You also need that partner who already knows how to do it and who understands how you feel unsure about something as you learn a new thing; otherwise, apart from anything else, the pressure is terrible to try and guide someone who wants a nice time when you don't know what you are doing. When you get stuck, or you want help, you simply ask the person you are dancing with who can already do it.  When you are unsure the encouragement you get from people who can already do it, is beyond price.  I can't thank enough the people who have given me that and yet it is such an easy thing to give.  I can't imagine trying to learn those moves with someone who didn't already know them in the 'leader's' role. It would be high pressure, frustrating, it just wouldn't make sense. And trying to learn a new thing with a beginner woman? Sheer madness!

Imagine though, a guy who comes to the milonga to listen, watch, learn, meet people, chat but doesn’t dance - he is immediately an object of intense curiosity. Why won’t he dance? And then we hear he is learning the woman's role. Is he gay? Apparently not. How interesting!
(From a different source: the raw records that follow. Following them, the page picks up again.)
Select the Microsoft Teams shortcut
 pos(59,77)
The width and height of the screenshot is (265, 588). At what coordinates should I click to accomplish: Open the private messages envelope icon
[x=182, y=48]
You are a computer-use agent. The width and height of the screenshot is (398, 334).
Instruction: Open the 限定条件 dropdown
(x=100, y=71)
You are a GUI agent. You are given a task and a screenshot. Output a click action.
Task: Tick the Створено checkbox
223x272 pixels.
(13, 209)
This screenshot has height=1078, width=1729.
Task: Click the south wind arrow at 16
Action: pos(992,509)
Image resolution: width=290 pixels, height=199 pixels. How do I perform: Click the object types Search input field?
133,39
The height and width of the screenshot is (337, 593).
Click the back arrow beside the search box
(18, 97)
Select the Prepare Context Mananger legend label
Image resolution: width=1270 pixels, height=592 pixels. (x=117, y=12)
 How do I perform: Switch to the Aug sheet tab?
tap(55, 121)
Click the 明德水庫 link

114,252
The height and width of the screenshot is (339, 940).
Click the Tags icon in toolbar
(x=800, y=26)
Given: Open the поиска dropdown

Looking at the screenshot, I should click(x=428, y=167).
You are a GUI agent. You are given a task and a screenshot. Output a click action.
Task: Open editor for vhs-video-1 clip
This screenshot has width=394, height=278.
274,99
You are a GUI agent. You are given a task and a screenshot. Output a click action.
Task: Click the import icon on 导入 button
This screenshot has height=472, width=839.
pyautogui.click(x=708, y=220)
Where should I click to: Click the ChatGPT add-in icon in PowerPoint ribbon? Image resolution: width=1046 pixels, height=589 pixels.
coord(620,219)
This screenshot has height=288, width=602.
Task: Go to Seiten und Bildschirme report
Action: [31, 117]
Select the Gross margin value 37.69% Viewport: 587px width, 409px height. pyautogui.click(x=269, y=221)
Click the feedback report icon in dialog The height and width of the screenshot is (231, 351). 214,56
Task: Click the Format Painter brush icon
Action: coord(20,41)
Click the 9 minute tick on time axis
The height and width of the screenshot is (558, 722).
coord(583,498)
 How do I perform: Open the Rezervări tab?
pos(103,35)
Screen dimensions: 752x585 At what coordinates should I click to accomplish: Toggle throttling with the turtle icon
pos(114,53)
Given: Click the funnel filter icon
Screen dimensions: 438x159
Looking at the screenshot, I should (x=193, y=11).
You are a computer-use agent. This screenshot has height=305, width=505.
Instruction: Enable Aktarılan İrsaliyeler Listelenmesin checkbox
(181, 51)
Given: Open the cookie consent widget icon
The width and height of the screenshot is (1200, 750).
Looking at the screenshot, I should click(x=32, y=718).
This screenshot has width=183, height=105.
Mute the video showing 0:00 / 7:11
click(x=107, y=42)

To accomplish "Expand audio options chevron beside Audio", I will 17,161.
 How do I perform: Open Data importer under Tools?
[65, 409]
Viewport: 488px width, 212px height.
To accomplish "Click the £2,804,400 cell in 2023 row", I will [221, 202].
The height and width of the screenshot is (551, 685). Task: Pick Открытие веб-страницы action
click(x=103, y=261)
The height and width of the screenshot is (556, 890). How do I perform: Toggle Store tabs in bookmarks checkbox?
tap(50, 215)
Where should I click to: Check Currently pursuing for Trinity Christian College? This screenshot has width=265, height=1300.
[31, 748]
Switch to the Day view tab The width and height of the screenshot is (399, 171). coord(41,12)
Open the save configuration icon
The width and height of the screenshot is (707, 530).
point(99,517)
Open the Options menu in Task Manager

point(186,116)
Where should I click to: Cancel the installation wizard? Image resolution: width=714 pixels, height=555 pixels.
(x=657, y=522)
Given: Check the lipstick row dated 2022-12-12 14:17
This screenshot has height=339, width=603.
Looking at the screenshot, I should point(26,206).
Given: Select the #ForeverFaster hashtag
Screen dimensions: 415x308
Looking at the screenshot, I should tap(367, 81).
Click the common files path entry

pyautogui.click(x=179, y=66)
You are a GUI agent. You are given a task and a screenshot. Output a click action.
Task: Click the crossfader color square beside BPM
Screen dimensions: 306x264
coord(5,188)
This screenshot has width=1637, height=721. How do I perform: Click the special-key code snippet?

He comes again. He still doesn’t dance in the milonga, or he only dances in the woman's role.  When is he going to dance with us?  But still he doesn't.   And then one day he turns up and he does dance with a girl and he can clearly dance. Now that guy has gone to somewhere near the top of the list of guys girls want to dance with. 

I would love to hear stories about how guys learn outside of classes. 

I said there are always exceptions and today I am going to contradict what I said recently about not going to milongas with classes before them and go to a milonga with a whole day of preceding classes. But I am going mostly for a change of scene and some tourism in another city.